The project’s ethics consultant, Nancy Dubler, director of the division of bioethics at Montefiore Medical Center, said there would be an “absolute barrier” between the medical personnel involved in the lifesaving effort and those working on the organ recovery team.
Paramedics responding to an emergency would not be told whether there was a transplant crew waiting in the wings, and would have nothing to do with that process.
A separate supervisor would make the call on whether to dispatch the organ-recovery ambulance, and that team would be barred from arriving until five minutes after a formal declaration of death.
Only cardiac arrest patients who die of natural causes would be considered candidates for the program.
The organ-recovery team would also travel with a counselor who would make every effort to get a family’s consent before the body was moved or touched.

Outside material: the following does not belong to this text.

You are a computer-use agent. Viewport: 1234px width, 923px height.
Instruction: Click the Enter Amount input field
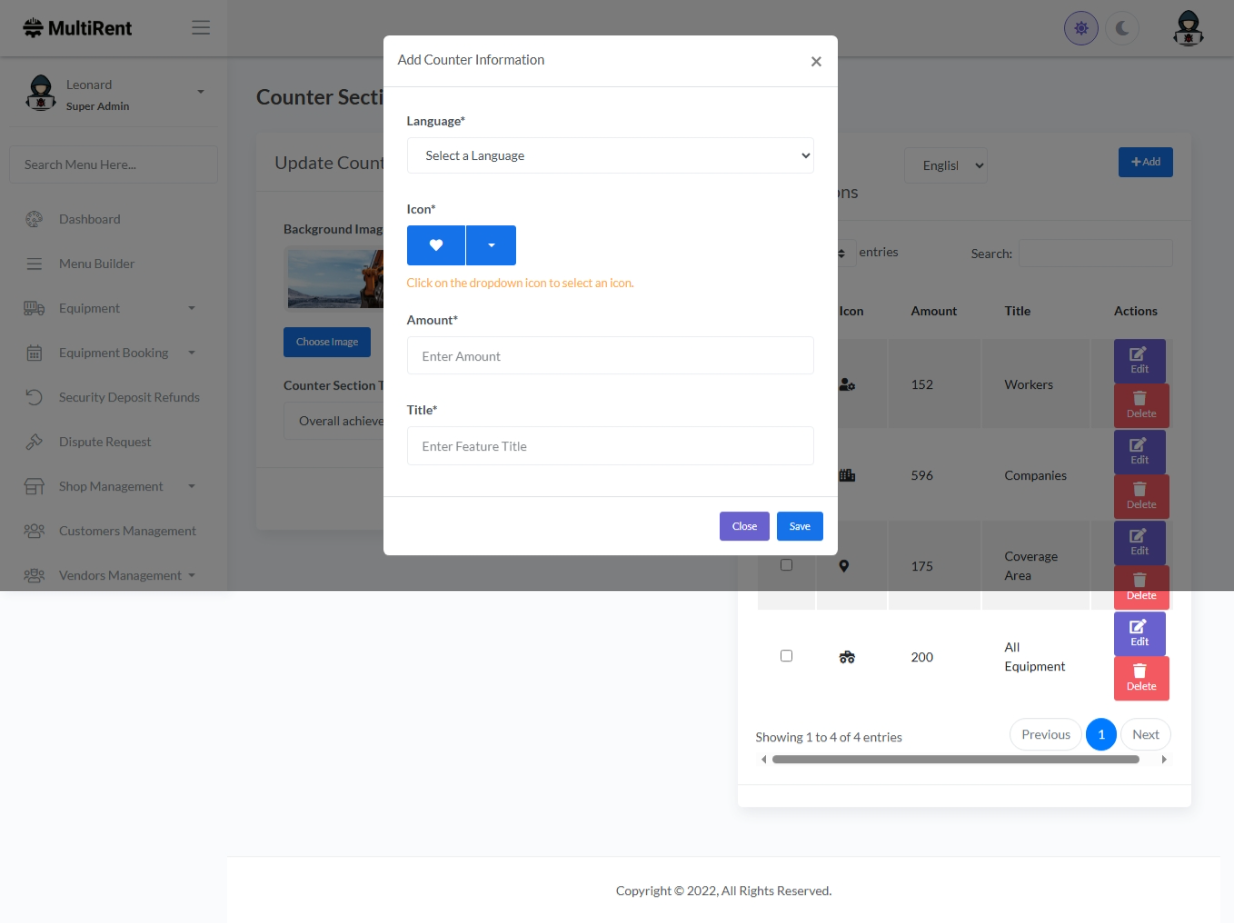[x=610, y=356]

“That’s a tricky conversation,” acknowledged Dr. David Prezant, the Fire Department’s chief medical officer. He said grieving relatives might expect to be asked about organ donation at a hospital, but are certain to be caught off guard if the topic is broached in the field.
The city has received a $1.5 million, three-year grant from the federal government, but there is no set date yet for when the ambulance might begin operating.
Researchers say their next step is to consult with lots of New Yorkers, including religious leaders and members of the Manhattan neighborhood around Bellevue where the ambulance would operate.
“If everyone isn’t comfortable with the answers, we won’t be moving forward to a pilot phase,” Dubler said.
Goldfrank estimated that 22,000 people die at home each year in the U.S. who might be able to donate organs through such a program, although he added that it would probably only be workable in big, dense cities.
Opinion surveys in the U.S. routinely find that a majority of Americans are willing to donate their organs. In New York, more than 1.4 million people have signed an organ donor registry maintained by the state.
“Several hundred people die every month waiting for organs,” said Dr. Richard O’Brien, an emergency physician at Moses Taylor Hospital in Scranton, Pa., and a spokesman for the American College of Emergency Physicians. “This could be a way to make organs more reliably available to people who desperately need them.”